This post is the second in a series of three based on interviews of Courtney Bowman and Anthony Bak of Palantir. The first post laid a foundation which can help any organization seeking to establish an ethics policy and program around AI and ML. This one picks up from there and dives into the role of humans in AI systems for the enterprise.
Gourley: The approach to ethics issues around AI and ML you introduced us to has a clear respect for the roles of humans in the equation. How do you articulate the role of humans and computers in an enterprise AL system? What it is the humans are adding to the equation?
Bowman: Humans provide the understanding. In part, this involves the deeper semantics that comes from living in the world, having shared lives with other people, being entrenched in linguistic, social, and cultural practices that are often ambiguous and very context-dependent. Understanding allows us to do much more than just tell apart subtly distorted images of school buses from ostriches. It also forms the basis of other, much more delicate, forms of cognitive reasoning, like what’s just, fair, virtuous, or beautiful.
Gourley: That’s really interesting. It’s also kind of complicated. In your view, how do you get an institution to internalize these subtle but important distinctions? In other words, is it possible to reduce ethics and ethical AI to compliance frameworks and policies that can be embodied in process or even checklists?

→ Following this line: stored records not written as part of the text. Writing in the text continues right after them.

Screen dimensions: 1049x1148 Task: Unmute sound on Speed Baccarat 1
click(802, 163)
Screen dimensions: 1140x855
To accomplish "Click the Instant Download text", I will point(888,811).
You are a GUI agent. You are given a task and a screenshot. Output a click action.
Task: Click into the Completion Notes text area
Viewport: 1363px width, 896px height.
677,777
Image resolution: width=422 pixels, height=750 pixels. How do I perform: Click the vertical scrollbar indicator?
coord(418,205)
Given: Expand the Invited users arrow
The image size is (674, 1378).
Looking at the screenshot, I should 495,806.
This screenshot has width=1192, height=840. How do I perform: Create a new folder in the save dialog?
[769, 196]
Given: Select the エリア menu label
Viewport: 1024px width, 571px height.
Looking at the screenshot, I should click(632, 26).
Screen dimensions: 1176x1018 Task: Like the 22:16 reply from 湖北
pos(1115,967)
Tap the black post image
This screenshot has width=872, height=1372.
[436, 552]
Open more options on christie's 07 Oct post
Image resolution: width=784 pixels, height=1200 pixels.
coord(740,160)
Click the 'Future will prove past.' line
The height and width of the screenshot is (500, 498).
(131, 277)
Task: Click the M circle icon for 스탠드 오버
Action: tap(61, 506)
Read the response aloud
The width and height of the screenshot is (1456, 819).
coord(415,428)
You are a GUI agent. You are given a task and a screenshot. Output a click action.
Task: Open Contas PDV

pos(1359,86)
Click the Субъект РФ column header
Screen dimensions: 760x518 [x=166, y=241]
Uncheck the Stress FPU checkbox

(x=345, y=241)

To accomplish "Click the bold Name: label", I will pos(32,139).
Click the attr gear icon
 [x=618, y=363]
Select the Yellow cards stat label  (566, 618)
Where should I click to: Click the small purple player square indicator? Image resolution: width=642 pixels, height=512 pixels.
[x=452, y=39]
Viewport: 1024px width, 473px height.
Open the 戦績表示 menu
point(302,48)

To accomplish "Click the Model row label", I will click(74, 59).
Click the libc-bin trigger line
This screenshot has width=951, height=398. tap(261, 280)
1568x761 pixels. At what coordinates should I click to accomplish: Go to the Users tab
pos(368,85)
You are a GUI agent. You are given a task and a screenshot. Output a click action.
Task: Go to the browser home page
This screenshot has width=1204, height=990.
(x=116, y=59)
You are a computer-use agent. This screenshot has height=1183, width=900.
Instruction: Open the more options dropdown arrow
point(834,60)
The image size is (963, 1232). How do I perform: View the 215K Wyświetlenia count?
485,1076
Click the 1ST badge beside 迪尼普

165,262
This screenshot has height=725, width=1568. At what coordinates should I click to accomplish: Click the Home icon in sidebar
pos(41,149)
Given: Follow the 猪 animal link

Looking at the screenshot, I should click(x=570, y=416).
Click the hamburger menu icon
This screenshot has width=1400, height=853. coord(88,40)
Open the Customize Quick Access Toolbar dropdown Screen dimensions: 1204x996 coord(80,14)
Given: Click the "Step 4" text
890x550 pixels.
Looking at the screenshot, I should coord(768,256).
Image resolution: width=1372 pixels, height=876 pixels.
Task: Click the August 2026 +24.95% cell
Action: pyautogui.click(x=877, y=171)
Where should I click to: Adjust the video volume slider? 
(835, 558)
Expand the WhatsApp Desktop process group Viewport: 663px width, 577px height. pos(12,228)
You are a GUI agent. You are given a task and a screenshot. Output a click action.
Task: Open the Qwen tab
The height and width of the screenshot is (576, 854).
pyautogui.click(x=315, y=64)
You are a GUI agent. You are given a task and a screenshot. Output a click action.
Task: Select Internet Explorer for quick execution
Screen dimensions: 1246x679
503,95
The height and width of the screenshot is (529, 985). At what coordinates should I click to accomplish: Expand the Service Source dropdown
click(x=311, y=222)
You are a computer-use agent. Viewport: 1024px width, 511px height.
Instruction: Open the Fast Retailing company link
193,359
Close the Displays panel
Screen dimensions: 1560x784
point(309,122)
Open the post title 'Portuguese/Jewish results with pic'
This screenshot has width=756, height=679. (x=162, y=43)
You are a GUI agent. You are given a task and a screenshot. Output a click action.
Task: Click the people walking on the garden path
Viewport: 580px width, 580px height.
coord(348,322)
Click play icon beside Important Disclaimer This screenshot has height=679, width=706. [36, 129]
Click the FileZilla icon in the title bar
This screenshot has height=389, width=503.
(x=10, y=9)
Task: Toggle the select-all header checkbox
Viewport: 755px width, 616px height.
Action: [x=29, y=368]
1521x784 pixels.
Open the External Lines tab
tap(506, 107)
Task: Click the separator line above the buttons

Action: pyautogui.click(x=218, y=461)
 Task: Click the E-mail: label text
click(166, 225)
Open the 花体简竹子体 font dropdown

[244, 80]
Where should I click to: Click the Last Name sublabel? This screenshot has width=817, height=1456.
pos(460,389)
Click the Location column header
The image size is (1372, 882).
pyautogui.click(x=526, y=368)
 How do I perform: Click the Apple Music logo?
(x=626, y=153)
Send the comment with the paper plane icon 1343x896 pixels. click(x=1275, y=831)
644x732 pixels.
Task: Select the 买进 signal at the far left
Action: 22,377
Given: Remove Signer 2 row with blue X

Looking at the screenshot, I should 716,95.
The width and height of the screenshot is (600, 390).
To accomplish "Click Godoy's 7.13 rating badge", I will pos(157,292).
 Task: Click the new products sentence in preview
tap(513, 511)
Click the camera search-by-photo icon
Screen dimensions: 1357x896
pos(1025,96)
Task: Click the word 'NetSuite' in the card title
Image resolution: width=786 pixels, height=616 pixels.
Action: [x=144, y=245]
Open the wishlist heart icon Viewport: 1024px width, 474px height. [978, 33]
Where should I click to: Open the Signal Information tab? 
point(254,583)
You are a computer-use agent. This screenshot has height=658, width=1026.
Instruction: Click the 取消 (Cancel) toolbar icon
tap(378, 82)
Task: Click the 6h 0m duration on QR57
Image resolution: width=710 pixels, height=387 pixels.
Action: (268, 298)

Bowman: Policies are critical for establishing a baseline for what constitutes acceptable decisions. But I can tell from your question that you understand where policies fall short. You can’t enshrine every nuance of ethics in policy, nor can you rely on process to keep you in the clear. It’s just as critical to create a culture with shared principles, vocabulary, and frameworks for understanding and discussing ethical considerations. For a tech company like Palantir, we recommend starting with principles to ground your technical and business decisions (you can read ours here), and provide clear escalation paths and an open environment to ensure that developers see and raise flags when something doesn’t align with those principles. But being able to identify and raise those flags requires more than just operational policies. It’s a matter of culture. Building a culture of ethical engineering is like learning to speak a language: you have to practice using the language all the time, and you improve through repetition and lived experience. You need training and workshops, and you need to engage in transparent dialogue about the decisions you make and how they align with your principles.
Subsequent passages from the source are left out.